QUICORNAC posee una red de más de 6000 agricultores que entregan fruta a cientos de centros de acopio localizados a lo largo y ancho del pais, sobretodo en localidades rurales en su integridad, por lo que la actividad generada por la empresa es determinante en la economía de pequeños poblados. Una de sus principales metas es contribuir a erradicar la pobreza mediante un negocio que permita al nucleo familiar del agricultor percibir mayores ingresos.
QUICORNAC S.A. inició en enero de 2008 un esfuerzo por identificar posibilidades de realizar Negocios Inclusivos [1][1], con la asesoría del Servicio de Cooperación Holandesa al Desarrollo –SNV, institución responsable de más de 40 procesos de inclusión social productiva en América Latina. Los Negocios Inclusivos tienen el propósito de beneficiar a las comunidades de bajos ingresos, como son los agricultores de las distintas provincias que poseen vinculación productiva con la empresa, de tal forma que puedan subsistir de forma sustentable, mejorando su calidad de vida mediante una relación comercial que les permita trascender la brecha de la pobreza y evitar la migración a las grandes ciudades. QUICORNAC ha presentado esta iniciativa al Banco Interamericano de Desarrollo -BID- para su financiamiento.
El modelo actual de Negocios Inclusivos de QUICORNAC prevé un Programa de Desarrollo de Proveedores (PDP) de determinadas zonas específicas seleccionadas, ubicadas en la cercanía de la plantas de procesamiento que tiene la empresa en y comprende los siguientes componentes:
(i) Formalización de las Relaciones Comerciales de la empresa con los pequeños agricultores que la proveen de maracuyá, aumentando la certeza respecto a volúmenes y precios de transacción,
(ii) Capacitación y Asistencia Técnica en temas tan diversos como logística, uso adecuado de agroquimicos, siembra y cuidado de plantas, mediante calendarios programados anticipadamente y evaluación de resultados,
(iii) Innovación Tecnológica con el objetivo de permitir a los pequeños agricultores acceder a semillas seleccionadas que incrementen su productividad y consecuentemente sus ingresos, y a la empresa alcanzar un abastecimiento sostenible y de calidad,
(iv) Y financiamiento para pequeñas inversiones agrícolas.

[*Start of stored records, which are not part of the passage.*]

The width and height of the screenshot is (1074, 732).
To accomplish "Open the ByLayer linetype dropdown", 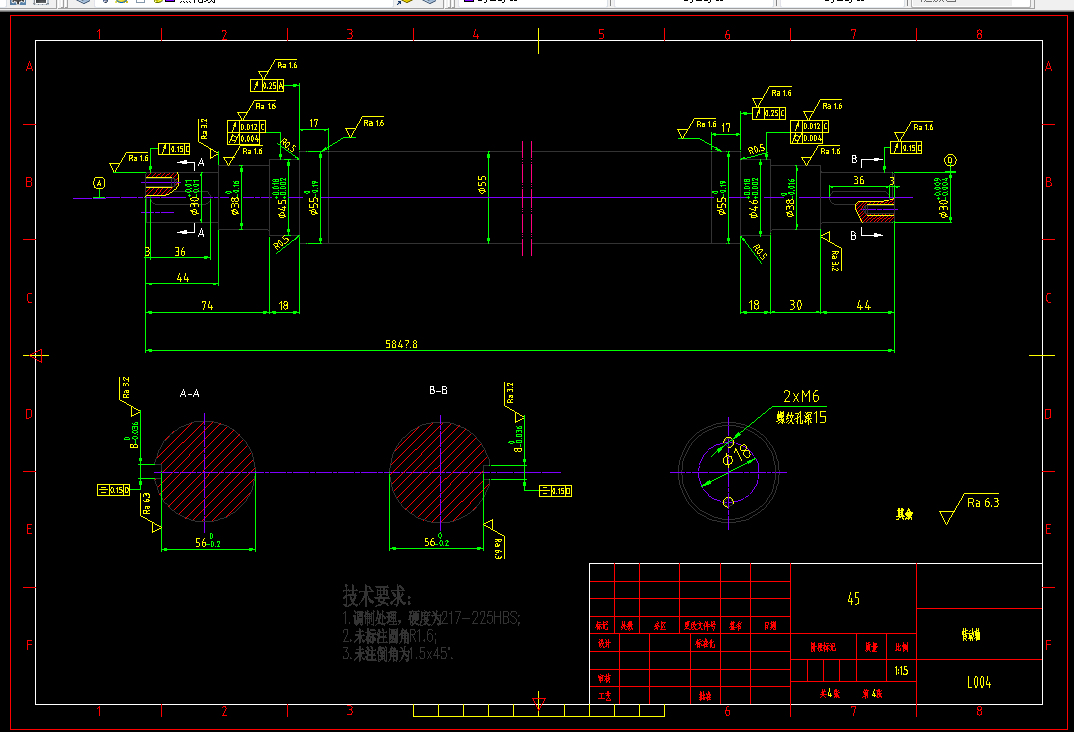I will point(694,2).
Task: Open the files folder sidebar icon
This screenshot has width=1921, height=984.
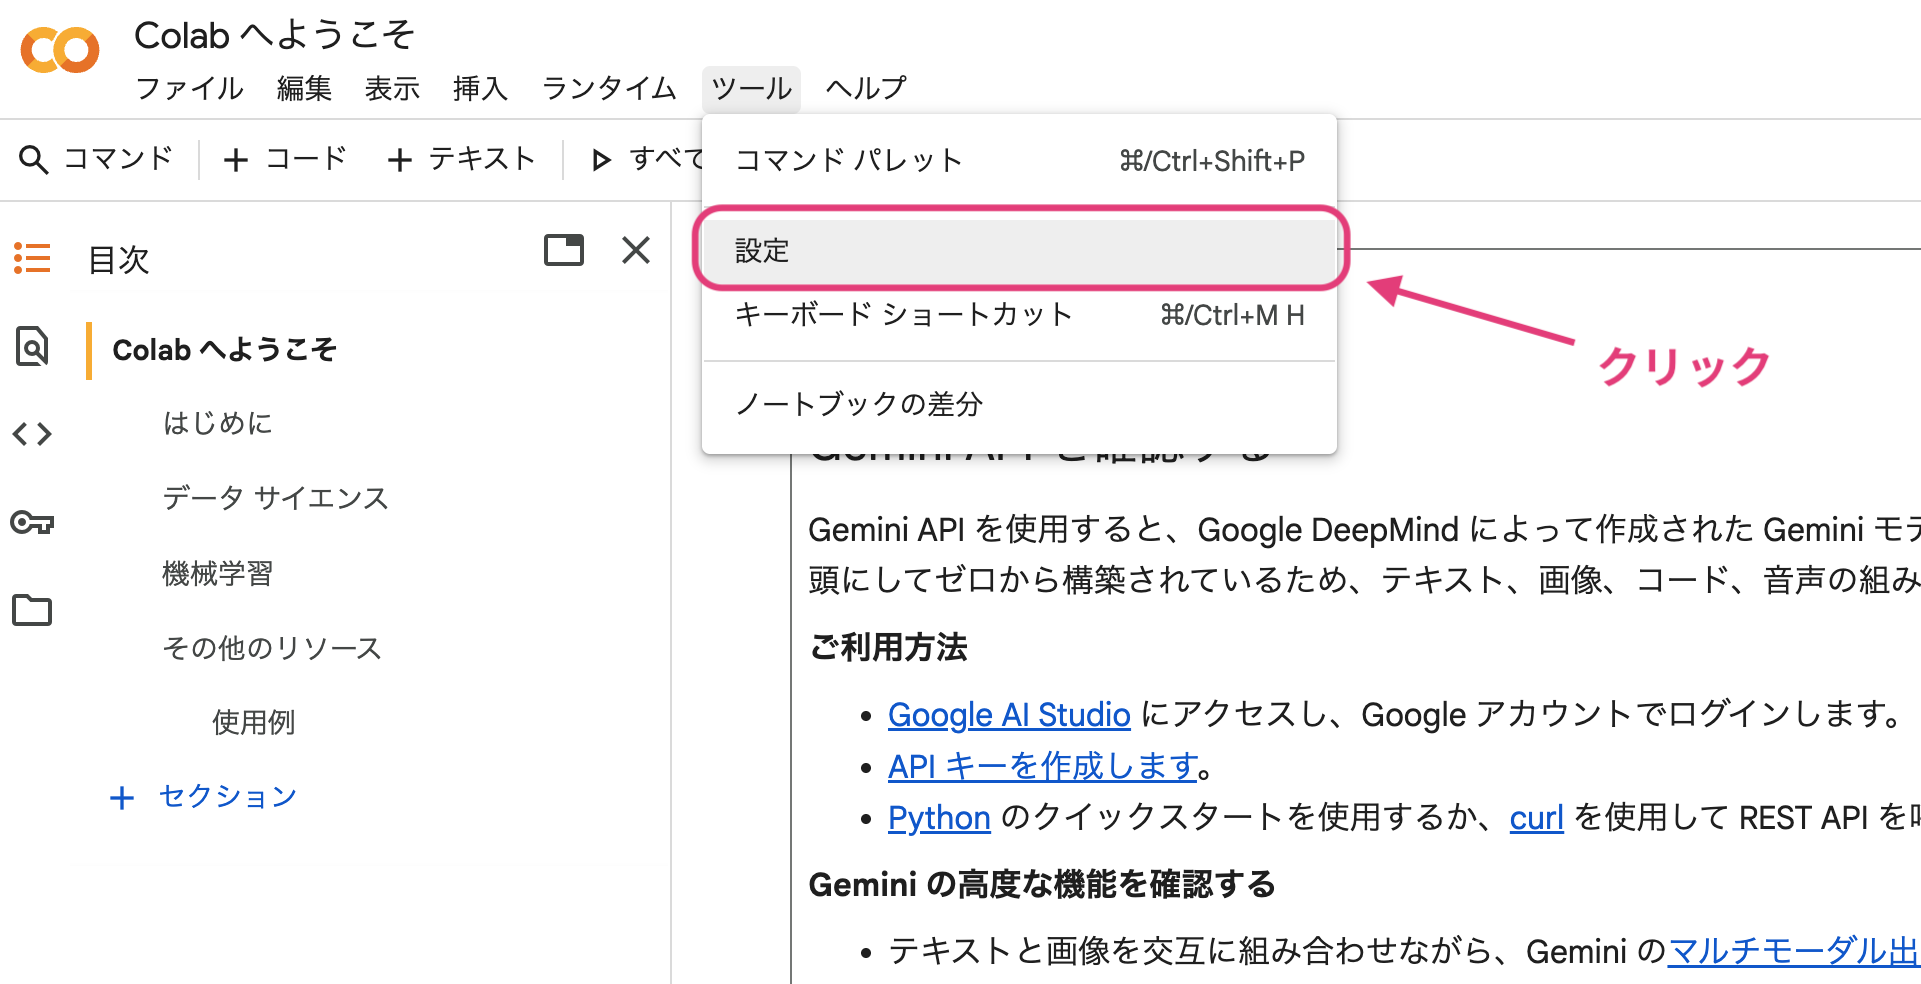Action: (x=32, y=610)
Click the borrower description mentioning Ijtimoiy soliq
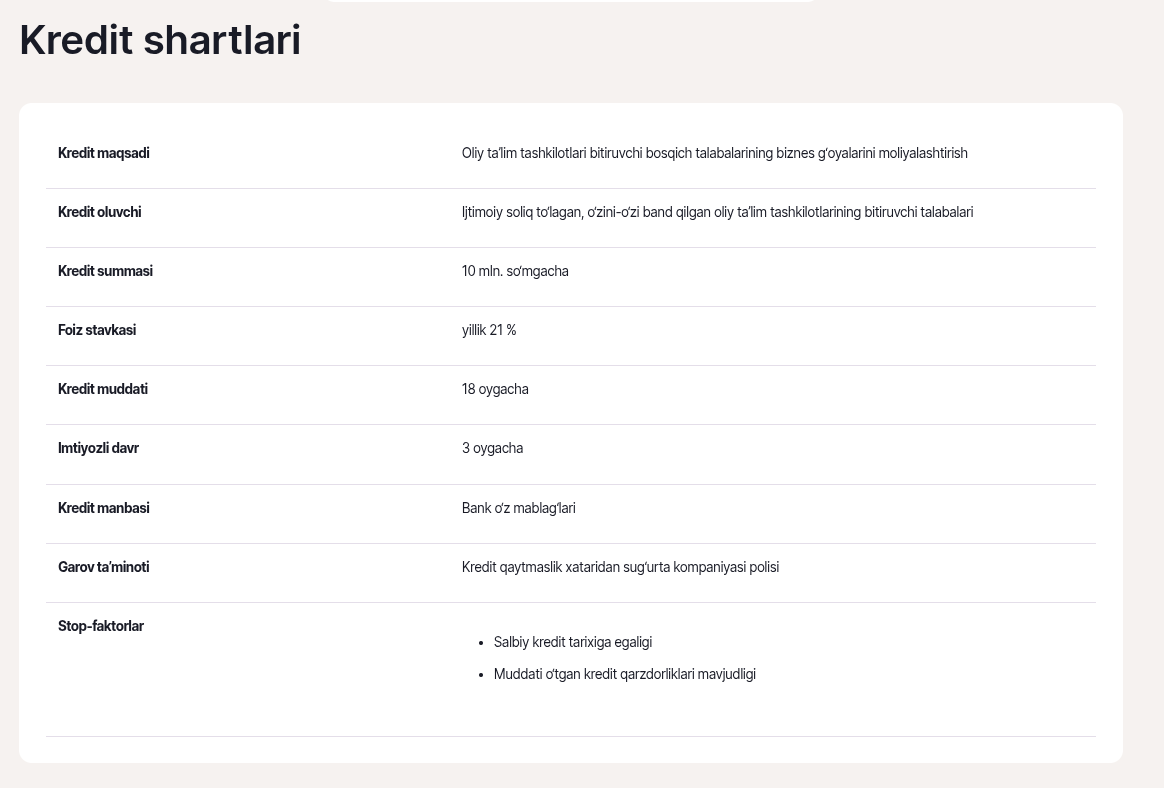 717,212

A través de un esfuerzo expreso por generar una cultura agrícola sostenible, QUICORNAC ha logrado estabilizar sus relaciones comerciales con el 95 % de sus proveedores [2][2], que en su totalidad son de escasos recursos, lo que ha significado una política empresarial positiva no solo para sus proveedores sino para la comunidad a la que estos pertenecen. Este esfuerzo ha derivado a lo largo de los años en la inyección de decenas de millones de dólares en compra de fruta a pequeños productores.

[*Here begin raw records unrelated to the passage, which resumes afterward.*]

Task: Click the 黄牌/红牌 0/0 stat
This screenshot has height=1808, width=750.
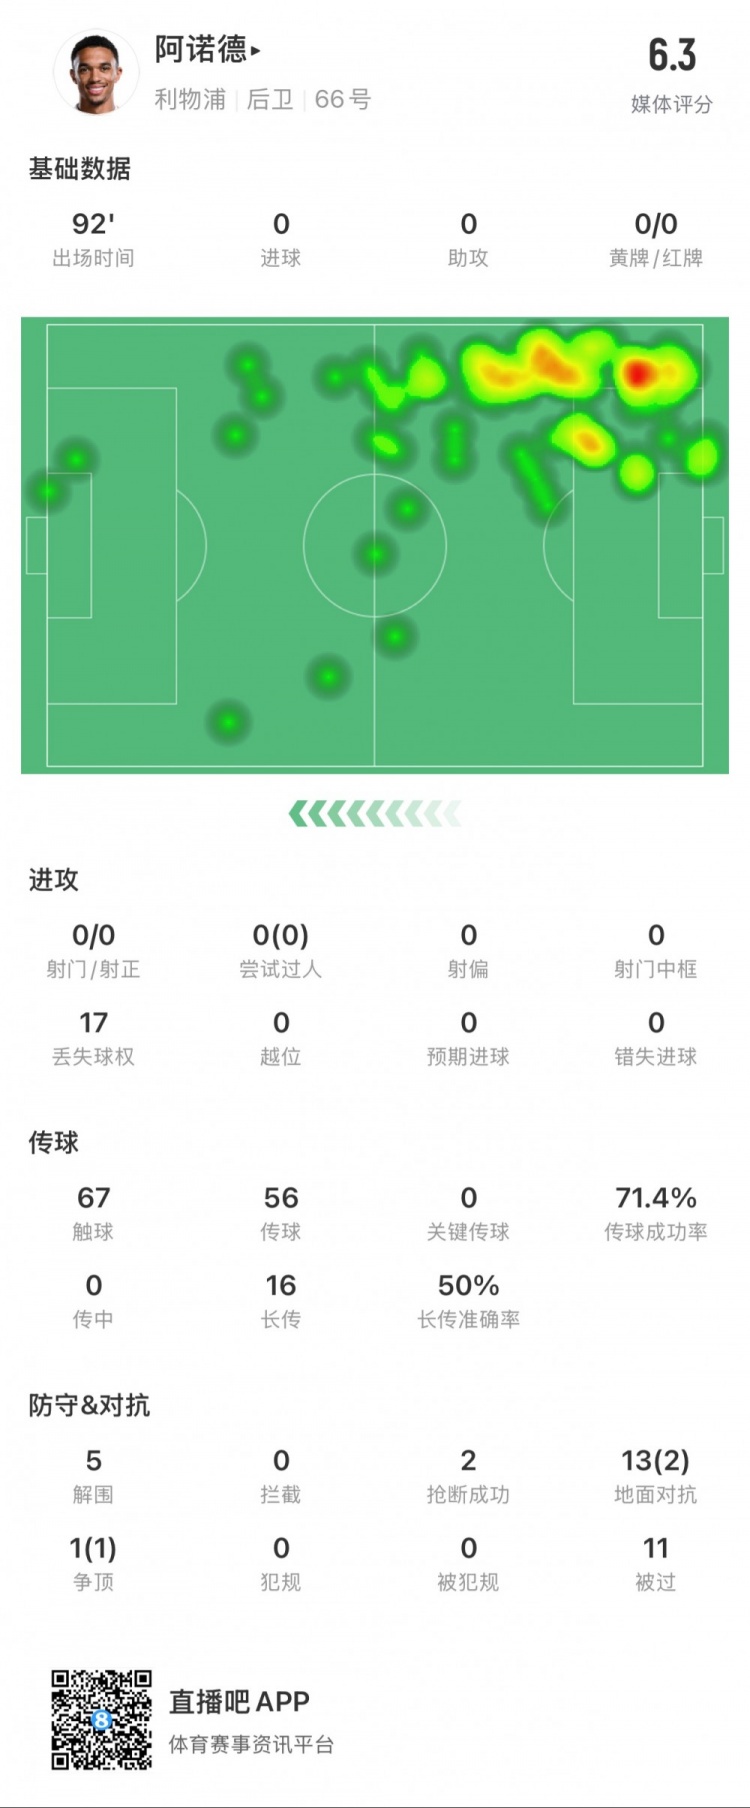Action: 655,239
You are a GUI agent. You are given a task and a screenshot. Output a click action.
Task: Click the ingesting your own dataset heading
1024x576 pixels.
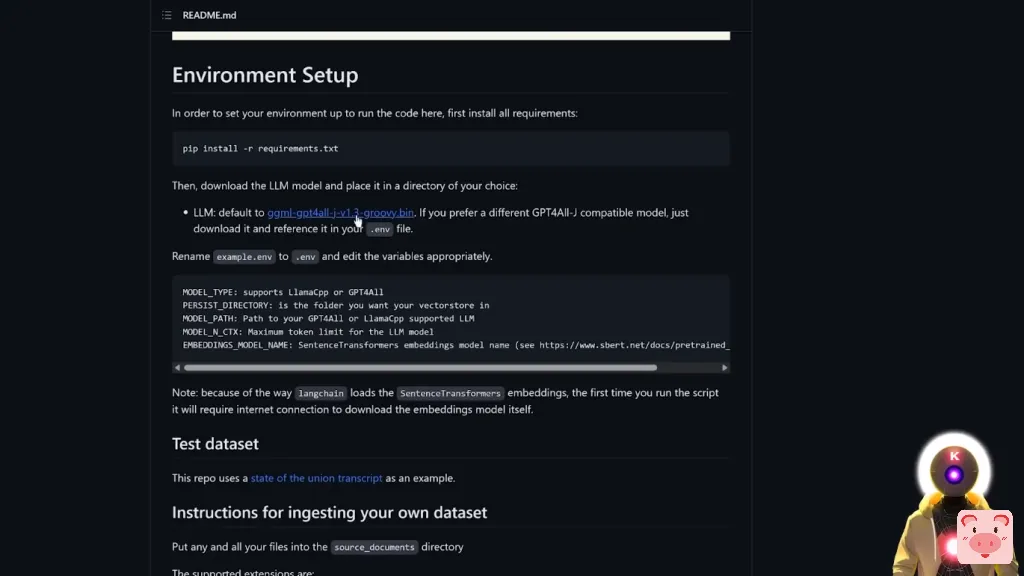[329, 512]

QUICORNAC ha mantenido a lo largo de los últimos 20 años programas de capacitación permanente en procesos productivos y logísticos de carácter agrícola, lo que ha caracterizado su relación con los pequeños productores que la proveen. Es así que frente a los 6000 productores con que la empresa mantiene relaciones comerciales directa e indirectamente, cada año la empresa realizó varios días de campo en distintas zonas productivas con campañas de re-siembra.